Twilight, en iyi ihtimalle kanaatten Twilight Zone derim.


Bak linki de veriyorum, sonra küsmece olmasın. Katkı maddesi, cila falan yok. Zerrin Özer, diyor. Dur hatta;

"Son zamanlarda verdiği kilolarla adından söz ettiren Zerrin Özer iddialı bir kliple hayranlarının karşısına çıkıyor. Eksi 4 derece soğukta kombinezon giyerek Tophane Caddesi'nde klip çeken ünlü şarkıcı zor anlar yaşadı.

Ayakligazete'nin haberine göre, klipte bir pavyon kadınını canlandıran Özer, giydiği tuvaleti bir süre sonra yırtarak çıkardı. Altından çıkan kombinezonla çekimlere devam eden sanatçı klibin sonlarına doğru kendini kaptırıp yerlerde ağladı.
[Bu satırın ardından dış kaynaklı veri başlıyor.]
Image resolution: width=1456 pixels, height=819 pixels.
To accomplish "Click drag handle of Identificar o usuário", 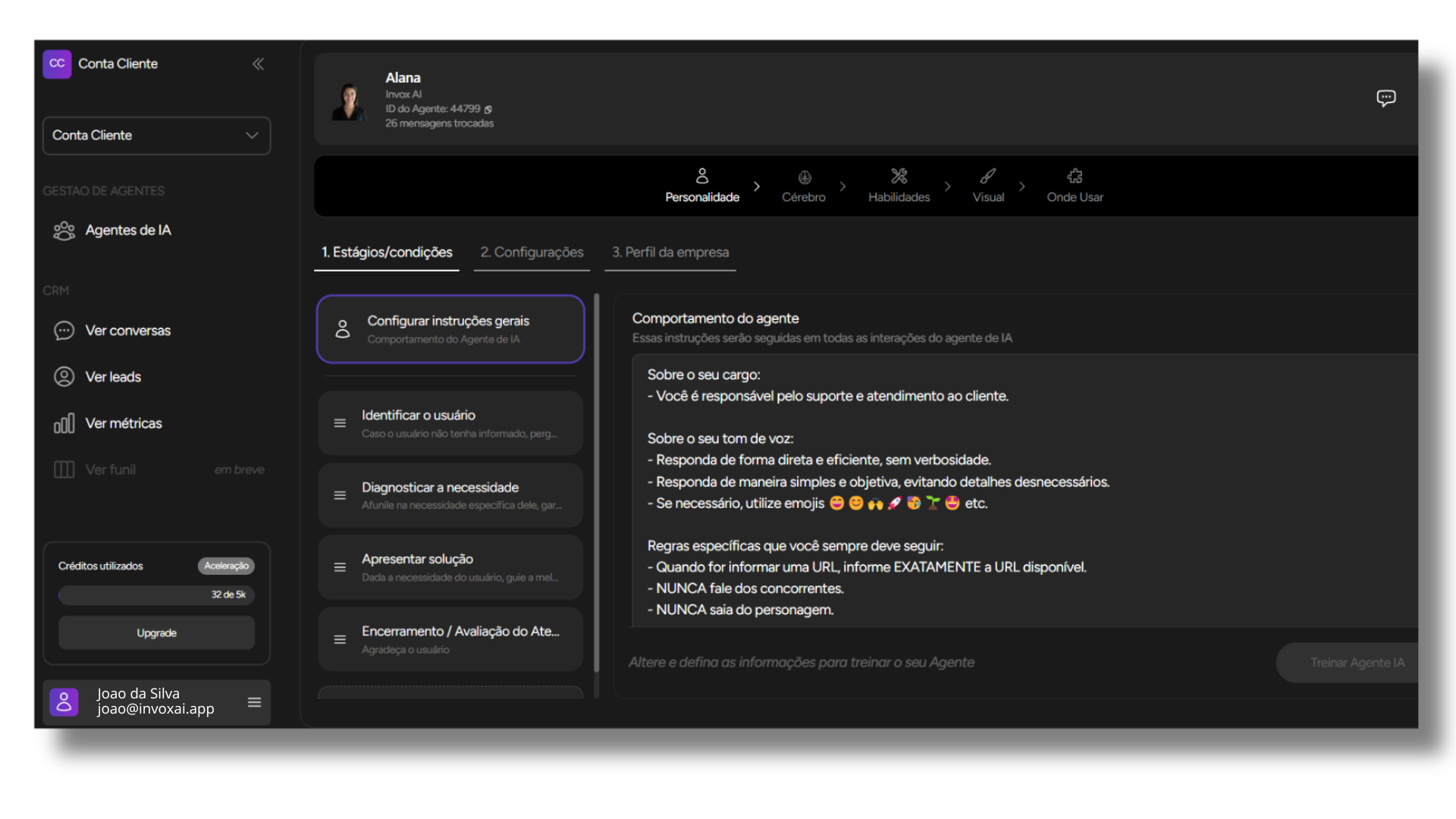I will pyautogui.click(x=340, y=423).
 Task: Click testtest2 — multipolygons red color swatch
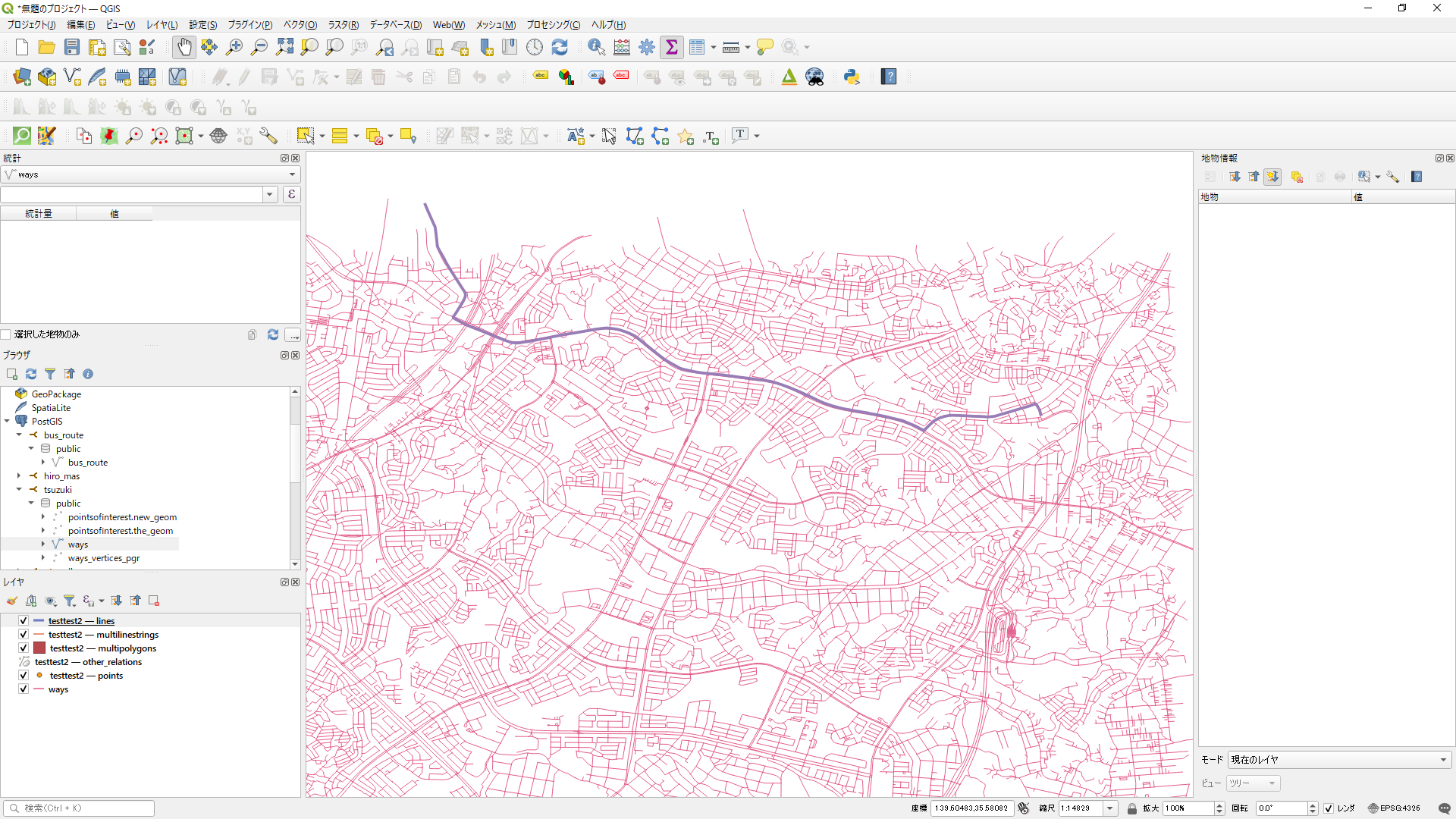coord(39,648)
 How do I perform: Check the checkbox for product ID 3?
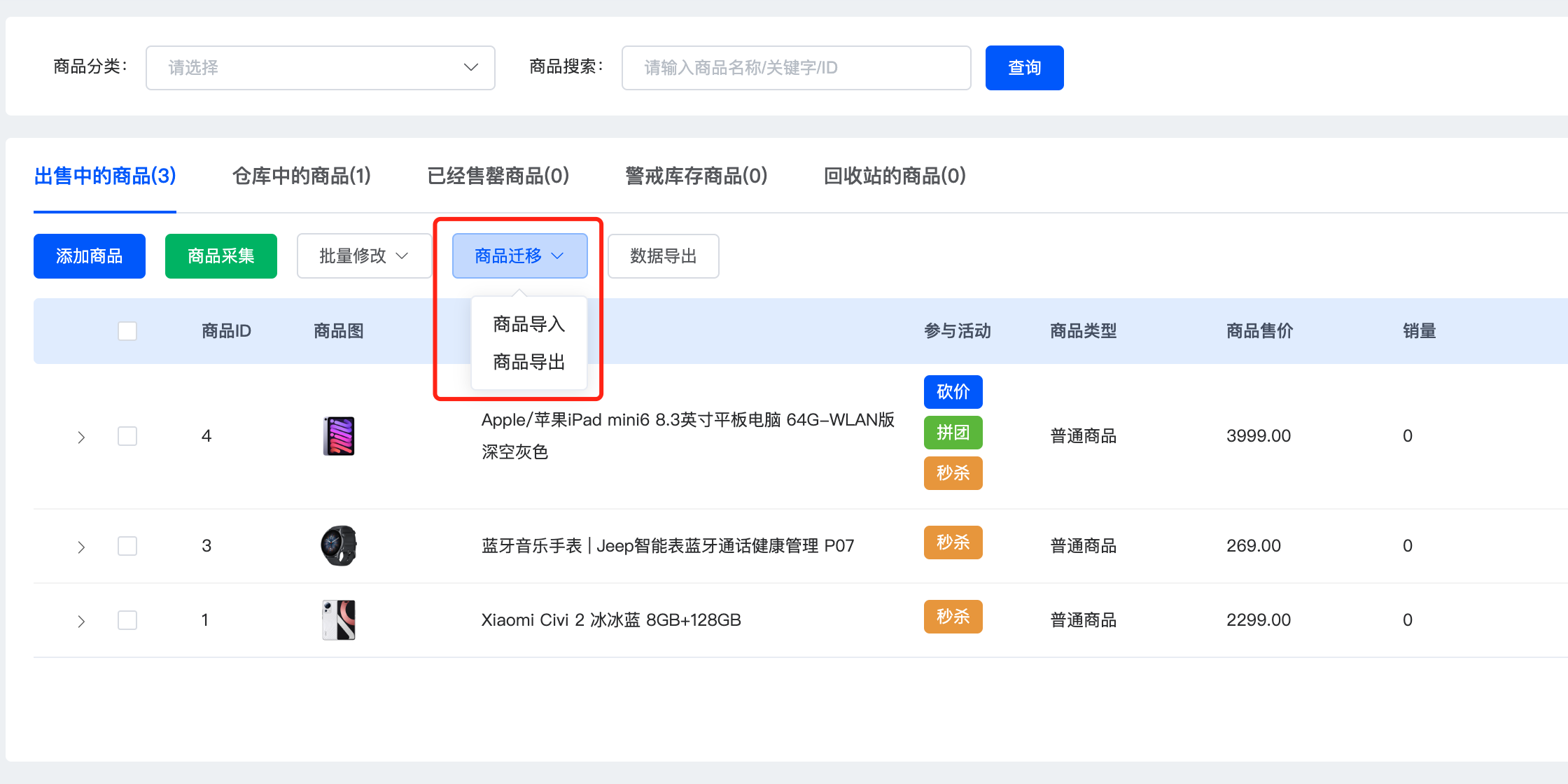[127, 546]

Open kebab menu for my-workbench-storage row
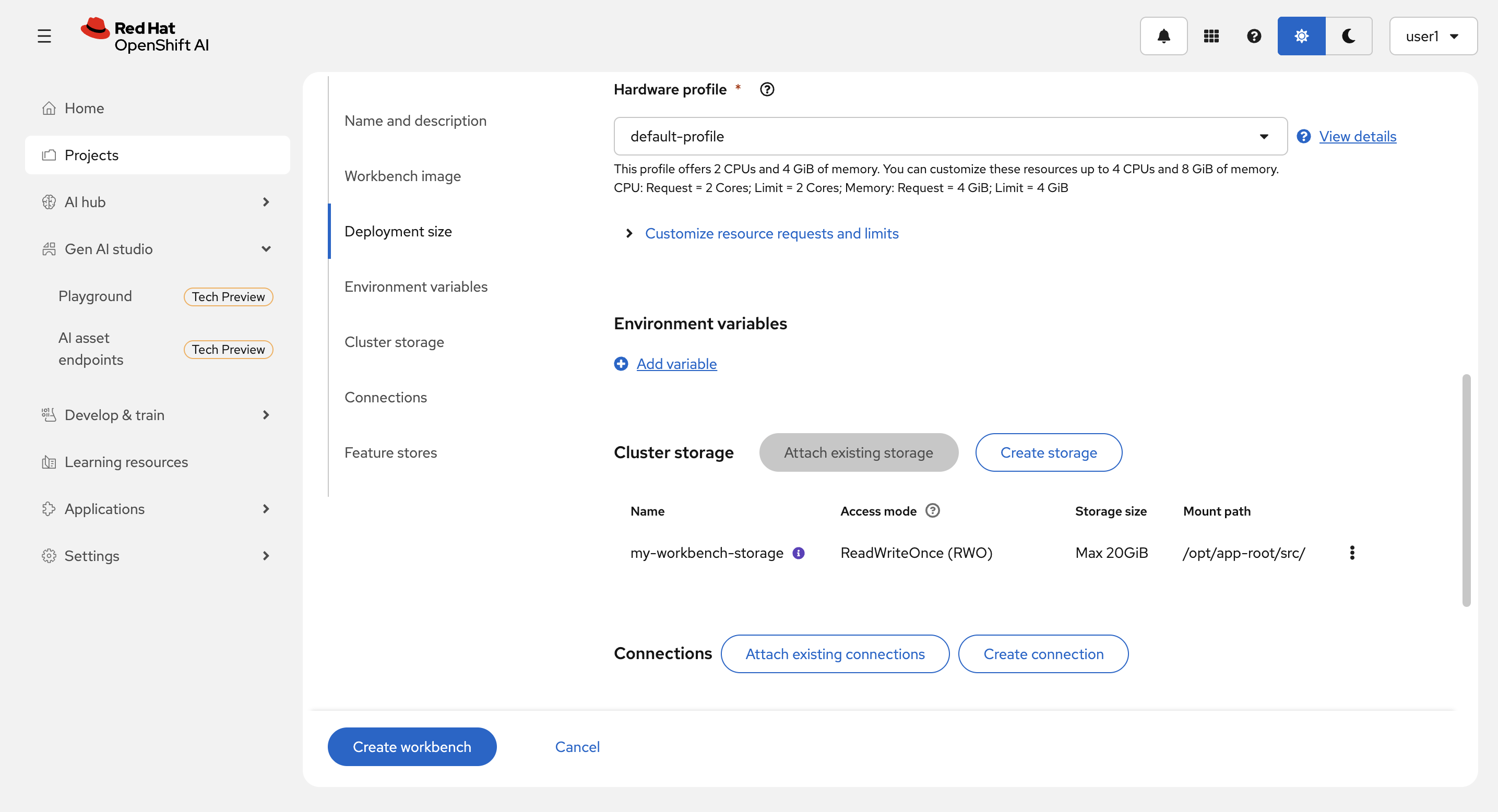1351,553
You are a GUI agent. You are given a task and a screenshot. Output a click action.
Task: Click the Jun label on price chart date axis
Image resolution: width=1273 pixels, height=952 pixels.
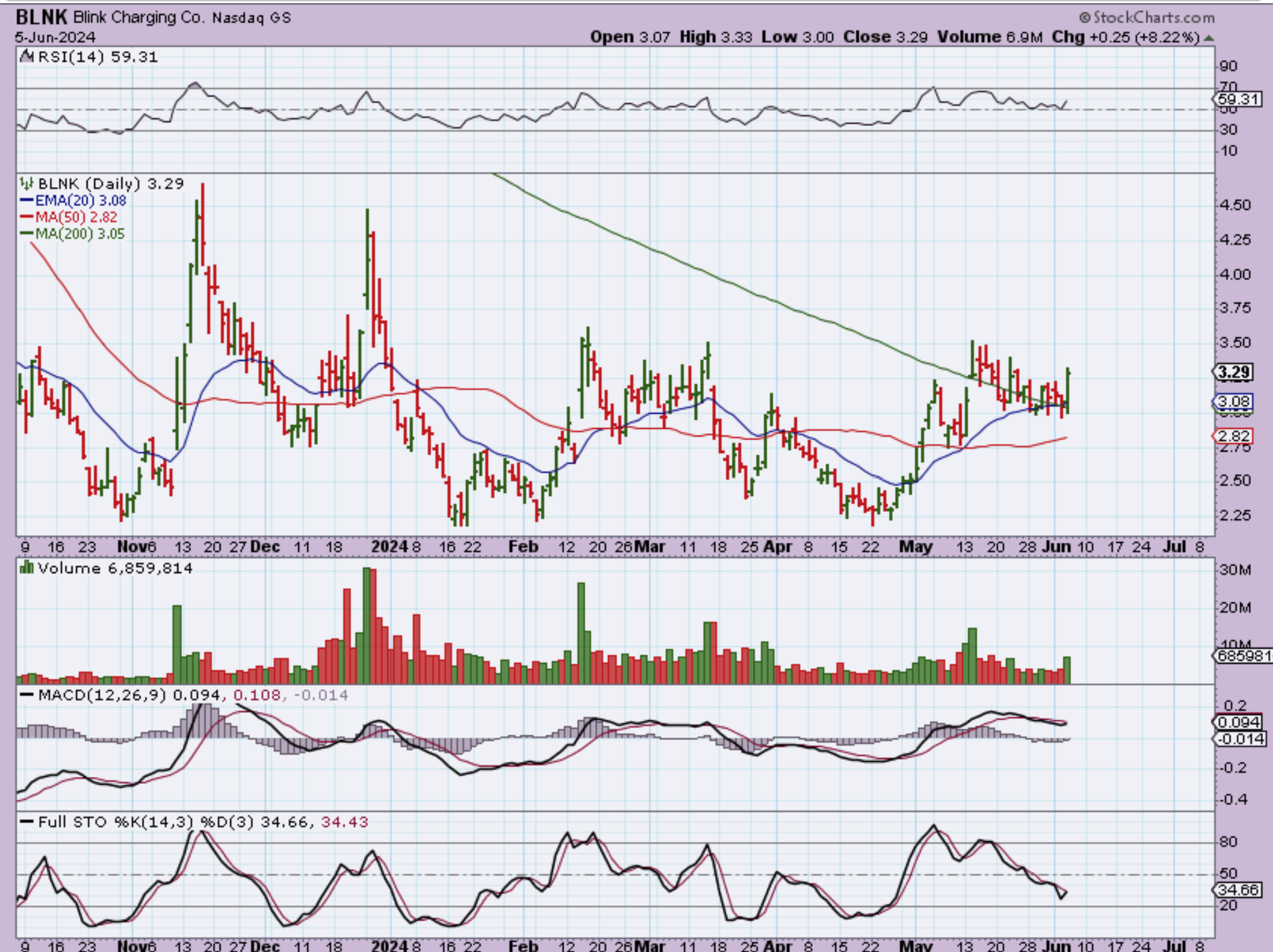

Ünlü şarkıcı, 'Bunlar gerçek gözyaşları. Şarkının sözleri beni çok etkilemişti ve çok hissederek okumuştum. Muhakkak ki yüzlerce insan var İstanbul'un harcadığı. Bu klibin bir misyonu var ve bu klipten sob(n)ra İstanbul'a ümitlerle gelen bir çok kadının pavyona düşmesi anlatılıyor. Ben (de) bunu oynadım. Çünkü bu bizim gerçeğimiz' diyerek gözyaşlarını tutamadı. Habertürk"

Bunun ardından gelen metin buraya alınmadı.